Last week the Traverse Theatre hosted the launch party for the ‘Manipulate’ festival for visual theatre. Set to run between the 29th January – 6th February 2016, this will be the 9th year of the festival organised by Puppet Animation Scotland and and hosted within the Traverse Theatre. Consisting of a combination of puppetry, physical theatre and animation, this festival is rare in exhibiting such a highly specialised and rather overlooked medium of expression.

“Visual theatre takes away the words so the audience brings their own experiences into the piece, so each person has a unique experience of what they see”, explains performer Andrew Simpson, who is currently devising a piece with Jenny Lynn. The piece is based on Lynn’s grandmother’s experiences during the Second World War and will involve a wide variety of mediums from physical theatre to some puppetry and even singing. Lynn suggests it is an ‘audience inclusive experience’, which will take them on the journey of the title character Winnie Hooper. It is hard to imagine how this will work without the use of spoken communication, being one of the key elements of human communication.

However, as seen through the quirky show presented at the launch, spoken word is not always necessary to generate an emotional response. The performance consisted of a shoe brush, a baby’s doll with a stick on its head, a ping pong ball and a child’s sound producing toy; all being utilised by one man. At first the performance seems bizarre, yet somehow the man’s skill is so good that he manages to persuade a crowd of thirty adults that the shoe brush was in fact a little dog. He managed, even, to make the audience laugh intermittently, all without opening his mouth. This short launch performance demonstrates how much one can communicate without using language at all.

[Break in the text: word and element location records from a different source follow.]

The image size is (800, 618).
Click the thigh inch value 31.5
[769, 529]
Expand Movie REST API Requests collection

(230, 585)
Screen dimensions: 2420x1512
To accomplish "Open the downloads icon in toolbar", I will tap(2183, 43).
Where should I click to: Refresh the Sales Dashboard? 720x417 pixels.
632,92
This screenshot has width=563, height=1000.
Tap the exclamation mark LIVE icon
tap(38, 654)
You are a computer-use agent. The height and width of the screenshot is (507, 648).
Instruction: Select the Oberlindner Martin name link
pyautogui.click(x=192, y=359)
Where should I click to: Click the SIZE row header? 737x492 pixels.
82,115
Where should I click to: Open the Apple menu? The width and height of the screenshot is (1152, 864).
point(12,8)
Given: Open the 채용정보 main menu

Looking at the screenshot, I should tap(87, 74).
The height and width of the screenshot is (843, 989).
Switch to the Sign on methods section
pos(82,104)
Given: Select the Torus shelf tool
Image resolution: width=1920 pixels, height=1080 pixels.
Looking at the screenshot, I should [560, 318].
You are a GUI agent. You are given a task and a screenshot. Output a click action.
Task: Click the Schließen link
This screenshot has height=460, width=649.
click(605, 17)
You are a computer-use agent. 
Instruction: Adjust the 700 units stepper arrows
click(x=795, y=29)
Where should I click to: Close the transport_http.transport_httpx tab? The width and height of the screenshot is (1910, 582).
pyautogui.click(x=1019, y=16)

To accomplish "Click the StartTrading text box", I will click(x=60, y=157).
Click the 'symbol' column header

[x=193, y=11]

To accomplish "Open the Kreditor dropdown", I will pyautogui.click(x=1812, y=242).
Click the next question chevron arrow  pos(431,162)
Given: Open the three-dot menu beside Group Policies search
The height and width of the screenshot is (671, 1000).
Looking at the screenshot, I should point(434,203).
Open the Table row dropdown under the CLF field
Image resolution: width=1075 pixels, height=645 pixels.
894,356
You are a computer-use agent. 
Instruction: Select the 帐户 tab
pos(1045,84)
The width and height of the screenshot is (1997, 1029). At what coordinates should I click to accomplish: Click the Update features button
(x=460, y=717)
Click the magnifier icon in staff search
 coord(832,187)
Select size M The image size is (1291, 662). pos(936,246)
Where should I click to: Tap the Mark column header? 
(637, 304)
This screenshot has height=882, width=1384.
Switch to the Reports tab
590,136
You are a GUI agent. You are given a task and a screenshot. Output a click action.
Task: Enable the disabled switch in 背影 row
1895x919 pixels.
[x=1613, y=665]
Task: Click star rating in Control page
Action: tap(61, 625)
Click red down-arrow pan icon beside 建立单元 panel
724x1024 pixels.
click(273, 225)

As Simpson suggested, the performance was truly a ‘dialogue between performer and audience’ where each onlooker is allowed to interpret what they see in a variety of different ways.

This does not only create a fascinating niche for theatre and performance, but it is also a great way to be able to communicate with an international, non-English speaking audience. For instance, Laura Wooff – organiser of the ‘Emergent Theatre Conference’ which is set to feature in the upcoming festival – plans on using visual art as a vehicle to create international collaborations throughout Europe. She hopes to involve students who have just graduated from various theatre and art colleges and are searching for contacts. Wooff, suggests there is a ‘gap in the market’ for students who have just graduated and need to find work. The beauty of the visual theatre aspect of this festival is that there is no language barrier, so art can be communicated to any audience of any nationality. This aspect of visual theatre seems to highlight its importance as an emerging art form, which is rapidly increasing in popularity.

‘Manipulate’ festival includes a multitude of unique and interesting acts from a silent production of William Shakespeare’s ‘Macbeth’ to an act called ‘Close Up’ consisting of a pianist and five dancers who perform to the music she plays. This festival proves to be one which may challenge widespread ideas of conventional theatre and may even bring more attention to the medium of visual theatre as a popular form of art.